The function you add should invoke the combinator from an allocated dataframe.

  pub trait Operations<'a, T>
    where T: 'a + UtahNum
  {
    fn sumdf(&'a mut self, axis: UtahAxis) -> SumIter<'a, T>;
  }

SumIter is another alias:

pub type SumIter<'a, T> = Sum<'a, DataFrameIterator<'a, T>, T>;
6. impl AsDataFrame for Combinator

The function you add will let you go from the Combinator iterator to an allocated dataframe/matrix/array. Read next section for more details on this trait.

  pub trait ToDataFrame<'a, I, T>
    where T: UtahNum + 'a
  {
          fn as_df(self) -> Result<DataFrame<T>> where Self: Sized + Iterator<Item = I>;
  }

It’s interesting to think about how to reduce combinators to iterators adapters that we’re familiar with. For example, the concat combinator is just a Chain. More complicated combinators like Groupby can be thought of as a Map on a Filter. These conceptual relationships can help you think about how to best implement a new combinator.

Collection

There are many ways you can access or store the result of your chained operations. Because each data transformation is just an iterator, we can naturally collect the output of chained operations via collect() or a for loop:

for x in df.concat(&df_1) {
   println!("{:?}", x)
}

But we also have an ToDataFrame trait, which dumps the output of chained combinators into a new dataframe, matrix, or array, so we can do something like the following:

let maximum_values = df.concat(&df_1).maxdf(UtahAxis::Column).as_df()?;

The InnerType

Now, I mentioned in the beginning that most dataframes provide mixed types, and I wanted to provide a similar functionality here.
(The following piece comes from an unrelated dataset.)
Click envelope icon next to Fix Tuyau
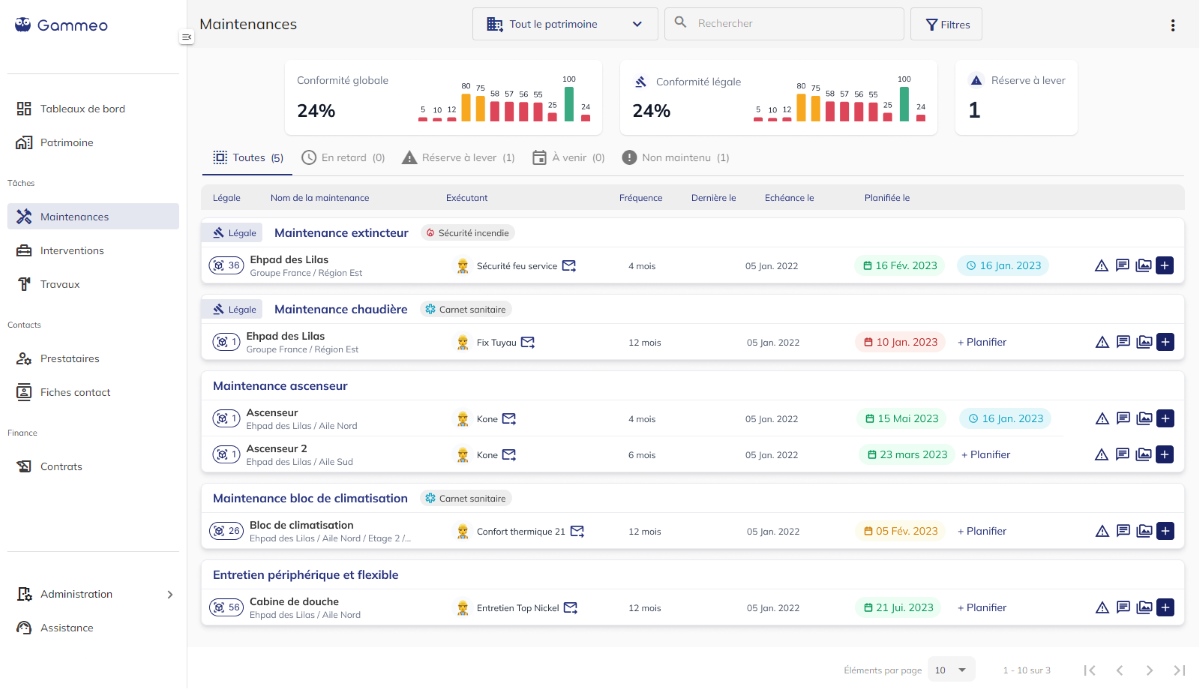This screenshot has height=690, width=1200. (528, 342)
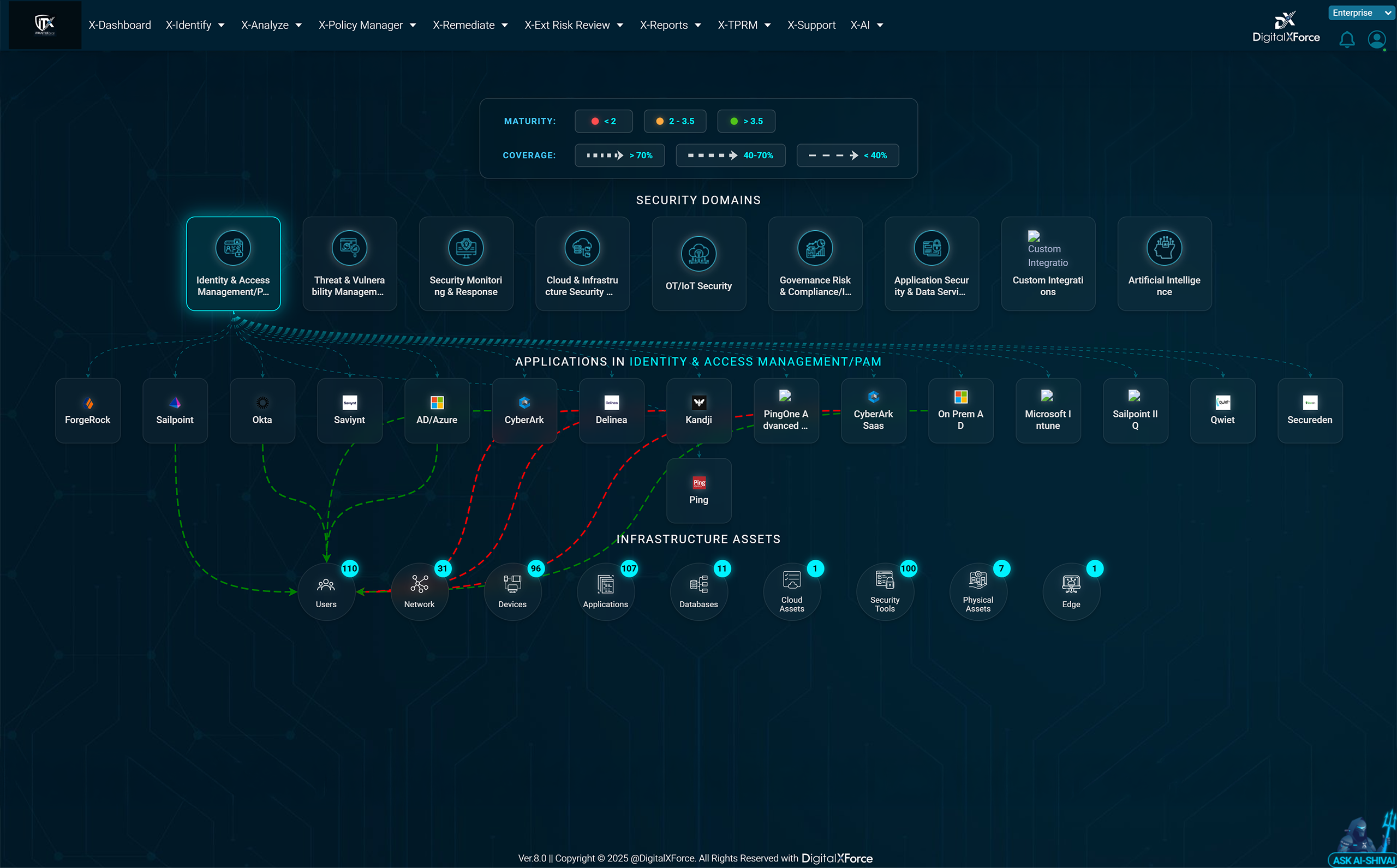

In the module utah::mixedtypes, I’ve defined InnerType, which is an enum over various types of data that can co-exist in the same dataframe:

pub enum InnerType {
    Float(f64),
    Int64(i64),
    Int32(i32),
    Str(String),
    Empty,
}

With this wrapper, you can have String and f64 in the same dataframe.

In general, this may not be the best approach to supporting mixed types in this project, because there are performance hits for computation when working with type wrappers. I discuss alternative avenues to achieving this goal below.

An important consequence of supporting mixed types is that because strings are not Copy, the dataframe is not Copy. This means that you may run into unexpected ownership problems while building data transformations. There are some API ergonomics to be ironed out.

Next steps

Next, I’ll catalog some of the thoughts on future directions for this project.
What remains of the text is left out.